[Task goal]
Using the records that follow, reproduce exactly the lines starting at the line containing "Screen dimensions: 487x268" and ending at the line containing "443x292 pixels.". Include both end lines and no pictures.

━━ Dataset records

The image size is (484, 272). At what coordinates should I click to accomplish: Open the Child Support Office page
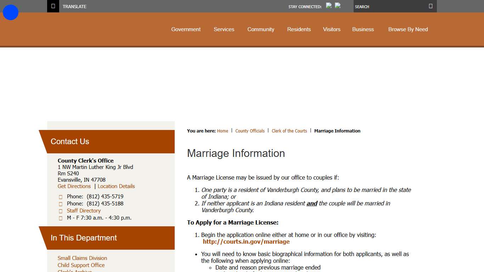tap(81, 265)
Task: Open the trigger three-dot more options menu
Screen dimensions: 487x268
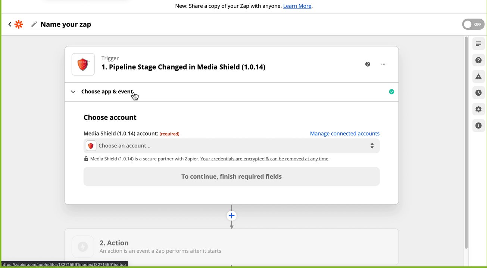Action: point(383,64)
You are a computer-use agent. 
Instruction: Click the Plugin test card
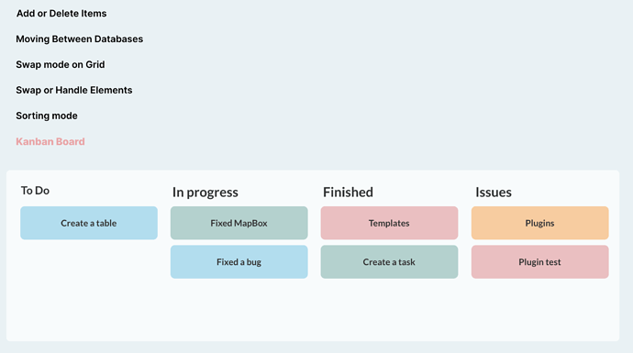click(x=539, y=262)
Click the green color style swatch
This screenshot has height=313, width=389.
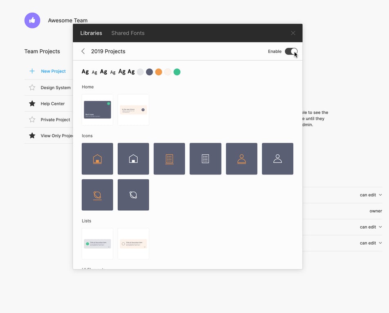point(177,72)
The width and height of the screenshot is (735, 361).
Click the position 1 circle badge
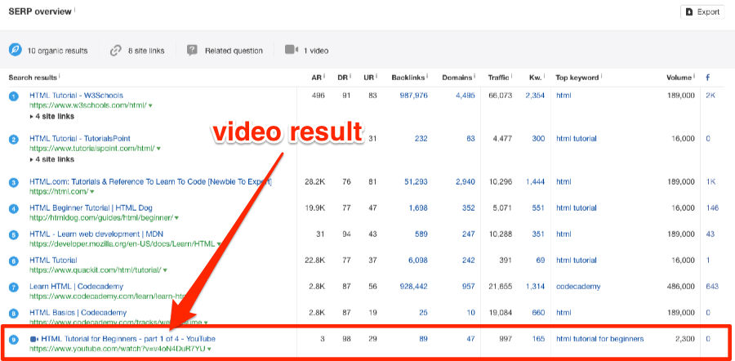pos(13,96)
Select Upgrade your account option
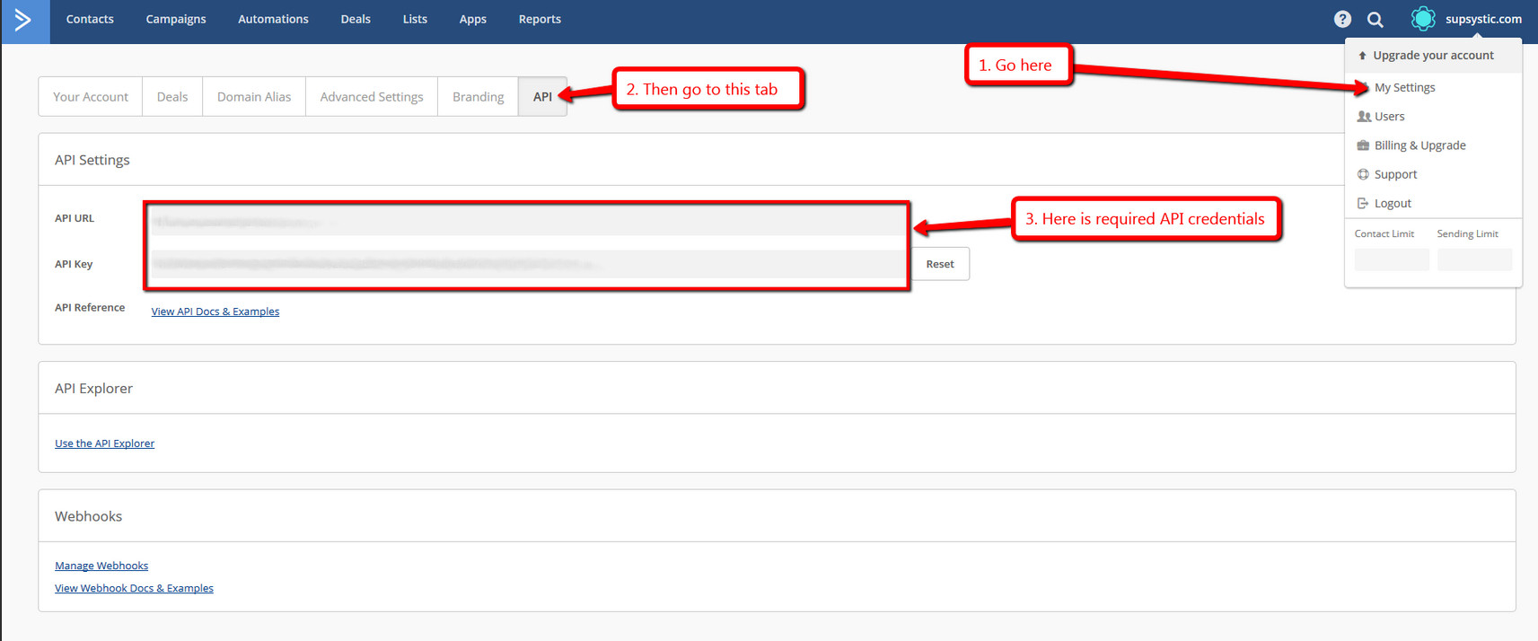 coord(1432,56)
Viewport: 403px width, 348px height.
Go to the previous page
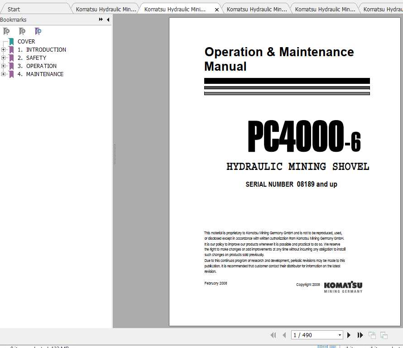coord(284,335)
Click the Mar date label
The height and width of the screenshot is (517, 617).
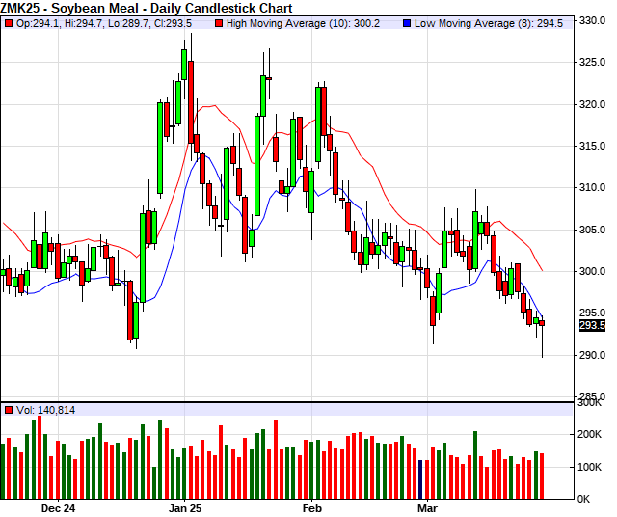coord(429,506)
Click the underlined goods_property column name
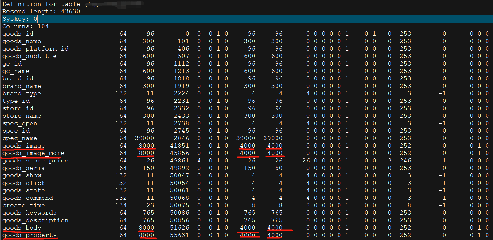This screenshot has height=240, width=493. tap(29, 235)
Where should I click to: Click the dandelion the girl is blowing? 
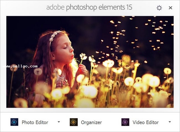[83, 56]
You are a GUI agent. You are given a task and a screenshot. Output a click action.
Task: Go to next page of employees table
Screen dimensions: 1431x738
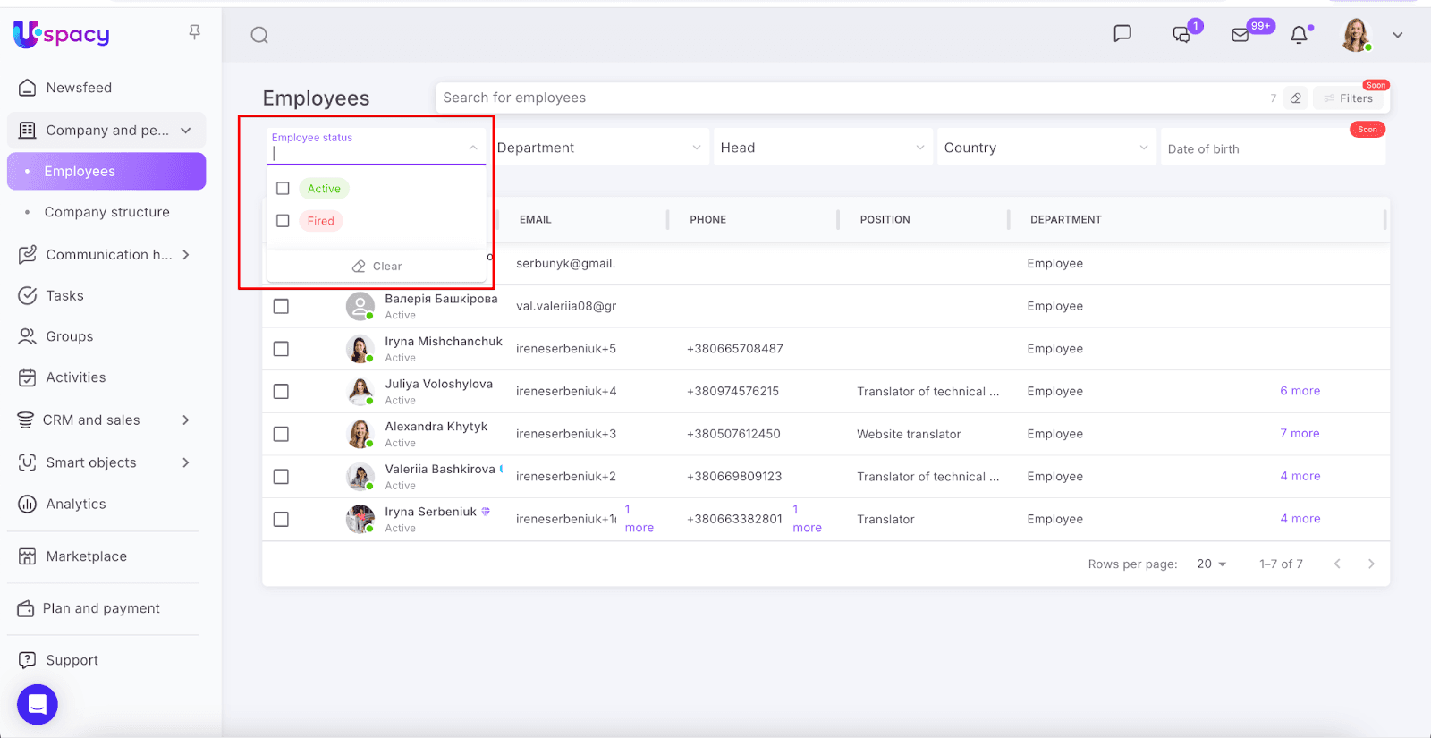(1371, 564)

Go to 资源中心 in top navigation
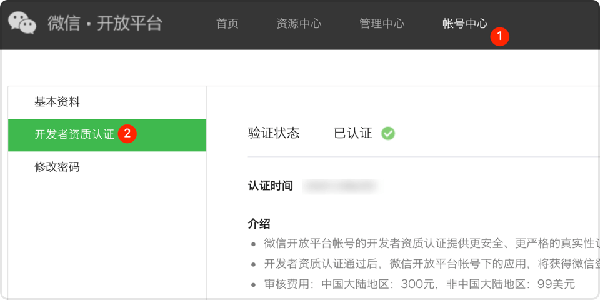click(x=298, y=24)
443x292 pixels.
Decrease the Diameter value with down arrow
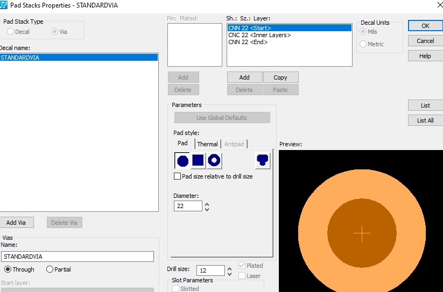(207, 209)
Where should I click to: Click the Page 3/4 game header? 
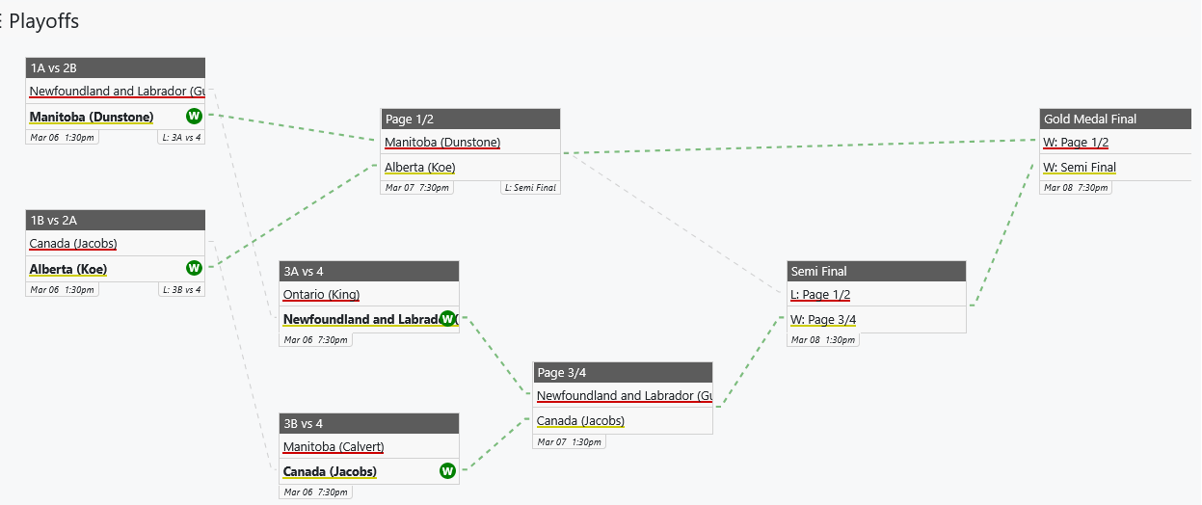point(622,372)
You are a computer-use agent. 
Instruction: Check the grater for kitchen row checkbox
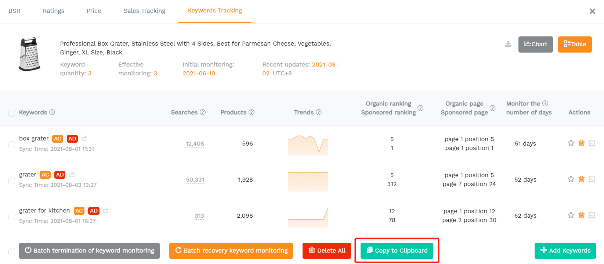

━━━━

[Answer space]
Screen dimensions: 487x268
Action: point(383,64)
You are a computer-use agent. 
Instruction: Click the Plugin test card
click(x=539, y=262)
Click the green color style swatch
This screenshot has height=313, width=389.
point(177,72)
The width and height of the screenshot is (735, 361).
Click the position 1 circle badge
pos(13,96)
Select Upgrade your account option
 coord(1432,56)
Viewport: 403px width, 348px height.
Go to the previous page
coord(284,335)
Click the Mar date label
The height and width of the screenshot is (517, 617).
coord(429,506)
Click the underlined goods_property column name
This screenshot has height=240, width=493. tap(29, 235)
Where should I click to: Click the dandelion the girl is blowing? 
[83, 56]
You are a GUI agent. You are given a task and a screenshot. Output a click action.
Task: Go to next page of employees table
Screen dimensions: 1431x738
(1371, 564)

Go to 资源中心 in top navigation
click(x=298, y=24)
443x292 pixels.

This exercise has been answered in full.